- [Assignment]: Repeat exactly the lines below that lie between the line with "Image resolution: width=592" and the line with "Click Mikel Oyarzabal's player photo", counting both of those lines as part of the answer.

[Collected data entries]
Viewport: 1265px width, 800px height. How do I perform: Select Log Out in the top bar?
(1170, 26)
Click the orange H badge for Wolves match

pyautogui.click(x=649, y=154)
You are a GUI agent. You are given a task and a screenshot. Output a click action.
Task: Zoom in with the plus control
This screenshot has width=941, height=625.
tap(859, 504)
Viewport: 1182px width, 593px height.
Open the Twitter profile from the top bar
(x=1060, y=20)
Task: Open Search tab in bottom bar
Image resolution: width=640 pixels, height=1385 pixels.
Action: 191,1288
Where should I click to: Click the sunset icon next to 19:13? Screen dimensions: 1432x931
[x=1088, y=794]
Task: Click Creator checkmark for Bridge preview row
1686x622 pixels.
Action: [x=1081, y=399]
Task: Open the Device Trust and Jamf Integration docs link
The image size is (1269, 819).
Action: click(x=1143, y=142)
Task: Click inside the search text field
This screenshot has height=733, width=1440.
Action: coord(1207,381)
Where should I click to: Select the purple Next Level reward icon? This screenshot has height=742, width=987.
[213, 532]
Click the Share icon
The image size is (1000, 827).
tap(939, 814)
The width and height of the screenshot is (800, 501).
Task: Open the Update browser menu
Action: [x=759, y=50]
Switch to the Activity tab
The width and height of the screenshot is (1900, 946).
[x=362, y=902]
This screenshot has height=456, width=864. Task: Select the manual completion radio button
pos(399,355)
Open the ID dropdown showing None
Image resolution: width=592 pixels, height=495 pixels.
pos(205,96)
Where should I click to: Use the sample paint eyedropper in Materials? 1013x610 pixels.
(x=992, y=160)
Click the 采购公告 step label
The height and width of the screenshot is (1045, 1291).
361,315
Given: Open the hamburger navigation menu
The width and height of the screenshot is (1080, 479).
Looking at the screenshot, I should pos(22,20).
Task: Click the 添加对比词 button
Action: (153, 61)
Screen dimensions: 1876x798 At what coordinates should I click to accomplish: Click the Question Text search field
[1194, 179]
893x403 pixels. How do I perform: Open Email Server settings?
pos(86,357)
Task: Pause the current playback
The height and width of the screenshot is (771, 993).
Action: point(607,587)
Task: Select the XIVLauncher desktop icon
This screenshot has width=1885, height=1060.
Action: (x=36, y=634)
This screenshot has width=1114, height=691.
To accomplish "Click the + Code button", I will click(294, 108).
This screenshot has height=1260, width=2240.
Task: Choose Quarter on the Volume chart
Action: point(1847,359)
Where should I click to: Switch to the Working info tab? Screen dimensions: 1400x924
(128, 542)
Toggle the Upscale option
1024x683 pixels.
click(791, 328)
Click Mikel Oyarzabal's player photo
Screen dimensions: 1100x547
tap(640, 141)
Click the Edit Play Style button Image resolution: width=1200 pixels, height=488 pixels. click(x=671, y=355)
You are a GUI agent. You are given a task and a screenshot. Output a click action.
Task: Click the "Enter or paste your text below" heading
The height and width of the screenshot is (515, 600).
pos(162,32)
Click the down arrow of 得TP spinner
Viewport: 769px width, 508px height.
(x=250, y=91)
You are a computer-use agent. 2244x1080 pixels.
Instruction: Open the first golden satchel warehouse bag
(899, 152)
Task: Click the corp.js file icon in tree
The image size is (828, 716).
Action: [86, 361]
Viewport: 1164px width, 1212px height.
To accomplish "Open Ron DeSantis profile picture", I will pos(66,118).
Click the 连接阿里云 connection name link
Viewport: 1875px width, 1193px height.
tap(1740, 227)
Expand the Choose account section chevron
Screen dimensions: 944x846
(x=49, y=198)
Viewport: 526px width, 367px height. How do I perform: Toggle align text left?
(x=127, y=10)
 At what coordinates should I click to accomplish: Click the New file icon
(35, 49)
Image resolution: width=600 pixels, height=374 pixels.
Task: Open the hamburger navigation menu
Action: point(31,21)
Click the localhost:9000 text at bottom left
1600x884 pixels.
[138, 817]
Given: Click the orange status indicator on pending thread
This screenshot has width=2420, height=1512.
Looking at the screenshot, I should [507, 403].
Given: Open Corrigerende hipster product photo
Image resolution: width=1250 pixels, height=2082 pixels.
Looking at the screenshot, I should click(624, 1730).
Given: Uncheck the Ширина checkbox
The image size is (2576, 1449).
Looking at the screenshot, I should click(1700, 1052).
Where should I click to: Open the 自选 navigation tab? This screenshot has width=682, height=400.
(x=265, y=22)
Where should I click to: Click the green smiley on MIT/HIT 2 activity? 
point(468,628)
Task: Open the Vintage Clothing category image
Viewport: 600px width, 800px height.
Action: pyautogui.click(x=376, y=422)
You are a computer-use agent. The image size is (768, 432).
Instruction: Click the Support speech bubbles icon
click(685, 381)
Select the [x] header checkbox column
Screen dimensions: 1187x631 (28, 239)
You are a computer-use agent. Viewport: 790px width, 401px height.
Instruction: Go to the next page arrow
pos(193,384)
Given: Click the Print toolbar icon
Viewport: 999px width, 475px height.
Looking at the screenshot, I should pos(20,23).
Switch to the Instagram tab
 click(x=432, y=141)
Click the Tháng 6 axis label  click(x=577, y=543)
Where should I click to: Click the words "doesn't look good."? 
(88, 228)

- [Answer area]:
Image resolution: width=592 pixels, height=495 pixels.
pos(205,96)
Where should I click to: Use the sample paint eyedropper in Materials? 1013x610 pixels.
(x=992, y=160)
Click the 采购公告 step label
The height and width of the screenshot is (1045, 1291).
361,315
Given: Open the hamburger navigation menu
The width and height of the screenshot is (1080, 479).
Looking at the screenshot, I should pos(22,20).
Task: Click the 添加对比词 button
Action: (153, 61)
Screen dimensions: 1876x798 At what coordinates should I click to accomplish: Click the Question Text search field
[1194, 179]
893x403 pixels. How do I perform: Open Email Server settings?
pos(86,357)
Task: Pause the current playback
The height and width of the screenshot is (771, 993).
Action: point(607,587)
Task: Select the XIVLauncher desktop icon
This screenshot has width=1885, height=1060.
Action: (x=36, y=634)
This screenshot has width=1114, height=691.
To accomplish "Click the + Code button", I will click(294, 108).
This screenshot has height=1260, width=2240.
Task: Choose Quarter on the Volume chart
Action: point(1847,359)
Where should I click to: Switch to the Working info tab? Screen dimensions: 1400x924
(128, 542)
Toggle the Upscale option
1024x683 pixels.
click(791, 328)
Click Mikel Oyarzabal's player photo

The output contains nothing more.